L’INAIL, con avviso dell’8 settembre 2026, ha disposto la proroga e l’unificazione al 26 ottobre 2026 dei termini per il perfezionamento delle domande relative al Bando ISI 2025 ammesse negli elenchi provvisori CD e NCD. La proroga concede alle imprese interessate un periodo più ampio per completare la procedura, allegando la documentazione richiesta dall’Istituto ai fini della verifica dei requisiti e del conseguente accesso definitivo ai finanziamenti.
Si ricorda che il bando ISI si pone la finalità di incentivare le imprese alla realizzazione di progetti per il miglioramento documentato delle condizioni di salute e di sicurezza dei lavoratori e di incoraggiare le micro e piccole imprese operanti nel settore della produzione primaria dei prodotti agricoli all’acquisto di nuovi macchinari e attrezzature di lavoro caratterizzati da soluzioni innovative per ridurre in misura significativa le emissioni inquinanti, migliorare l’efficienza e la sostenibilità complessiva e diminuire i livelli di rumorosità o il rischio infortunistico o quello derivante dallo svolgimento di operazioni manuali.

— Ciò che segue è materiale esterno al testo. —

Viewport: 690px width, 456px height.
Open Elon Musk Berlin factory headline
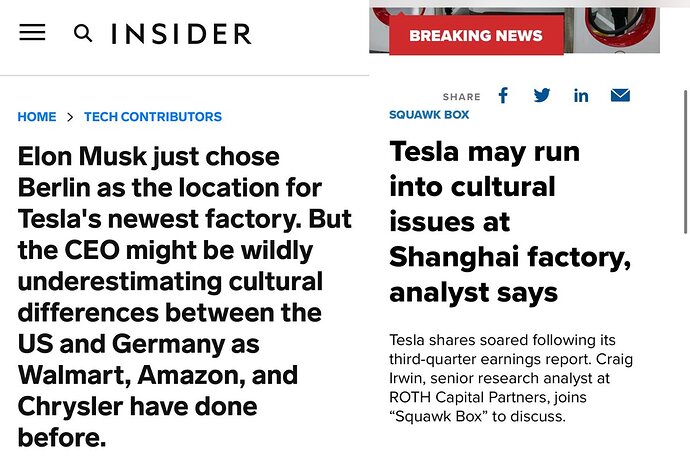185,297
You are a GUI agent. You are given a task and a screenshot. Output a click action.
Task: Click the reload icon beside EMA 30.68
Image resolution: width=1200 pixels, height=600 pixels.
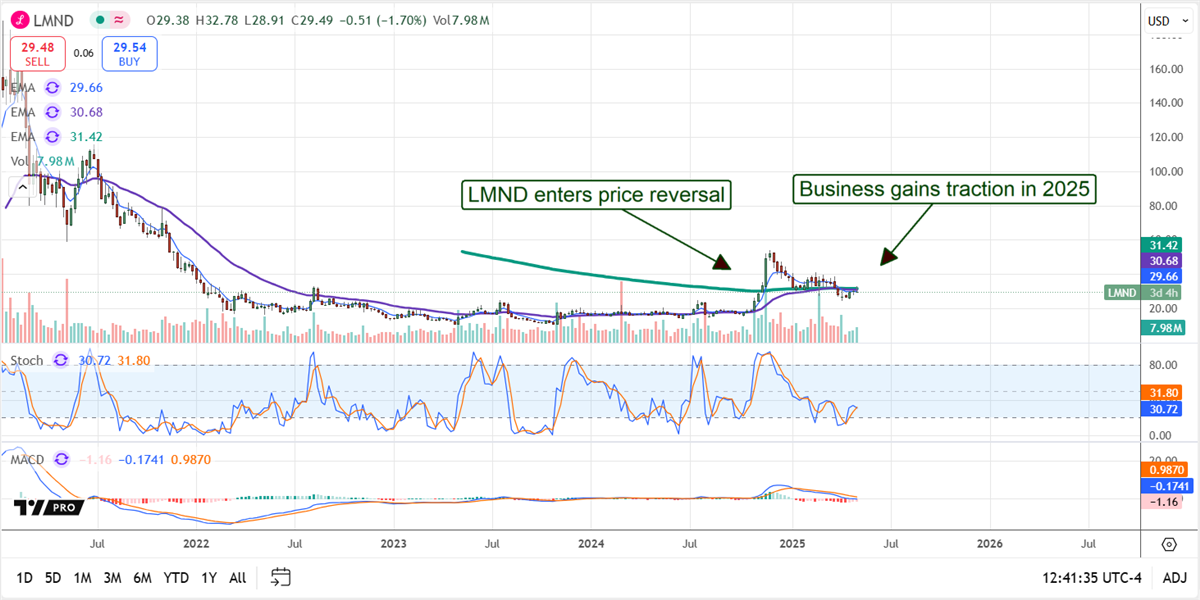51,112
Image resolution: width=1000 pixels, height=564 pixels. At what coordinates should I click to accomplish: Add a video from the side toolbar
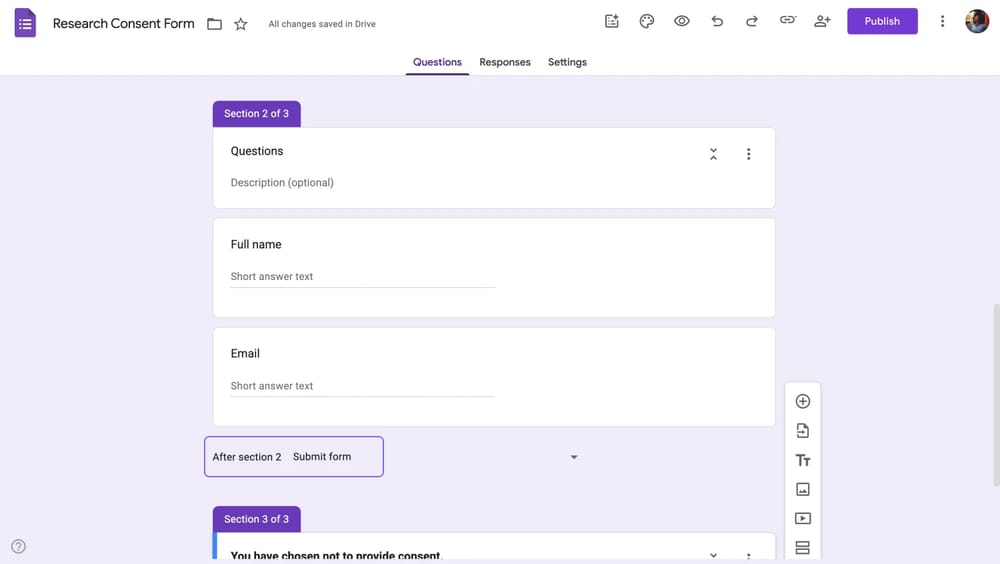[802, 519]
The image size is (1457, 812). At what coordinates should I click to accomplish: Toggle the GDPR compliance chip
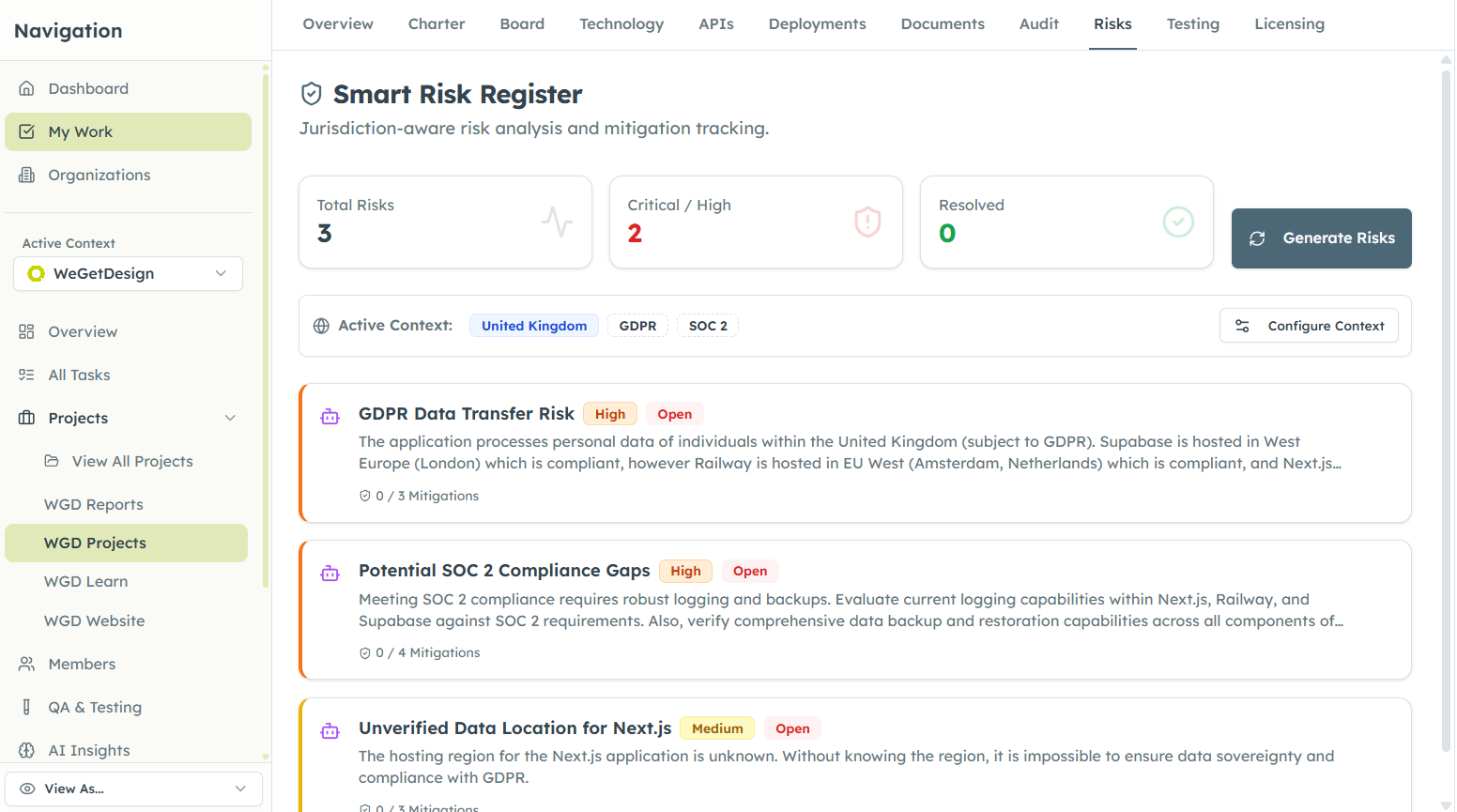pyautogui.click(x=637, y=325)
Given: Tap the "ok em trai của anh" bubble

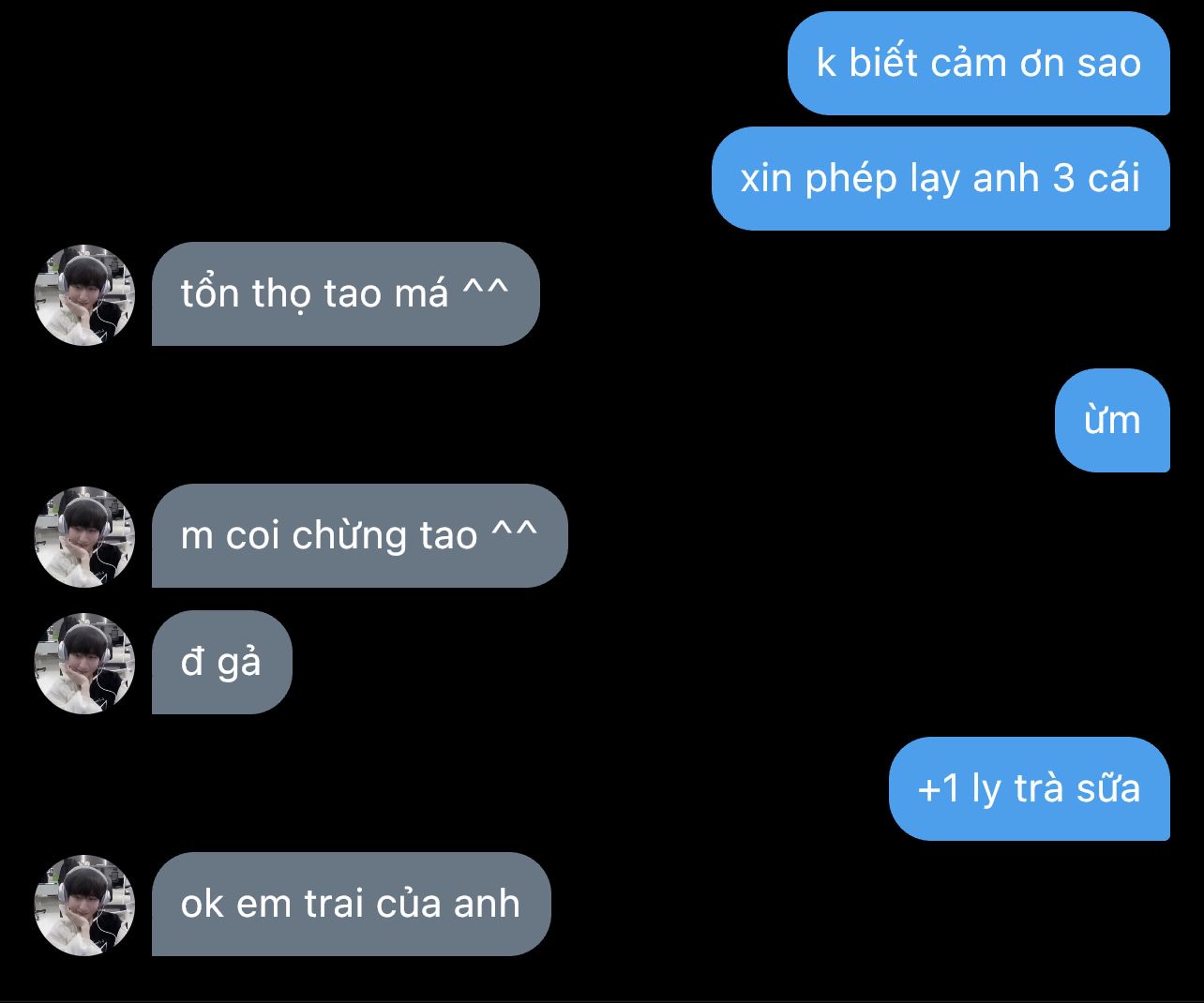Looking at the screenshot, I should [x=352, y=905].
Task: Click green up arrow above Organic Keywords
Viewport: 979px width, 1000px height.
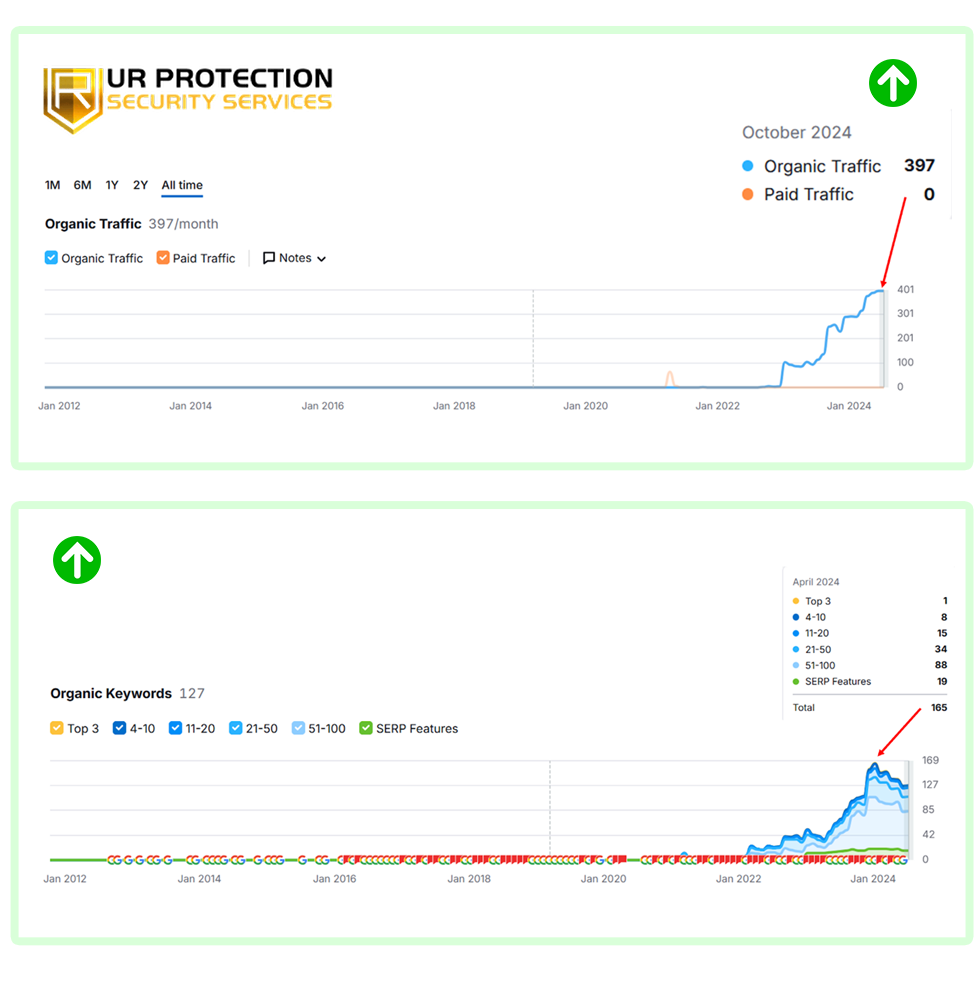Action: tap(77, 560)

Il bando ISI 2025 ha stanziato 600 milioni di euro, suddivisi in 5 assi di finanziamento, coprendo ambiti che vanno dalla riduzione dei rischi infortunistici e tecnopatici alla rimozione dell’amianto, fino al sostegno alle micro e piccole imprese agricole per il rinnovo del parco macchine, con un approccio che coniuga la prevenzione di infortuni e malattie professionali con la sostenibilità ambientale e l’innovazione tecnologica, prestando un’attenzione particolare ai rischi emergenti, come quelli legati ai cambiamenti climatici.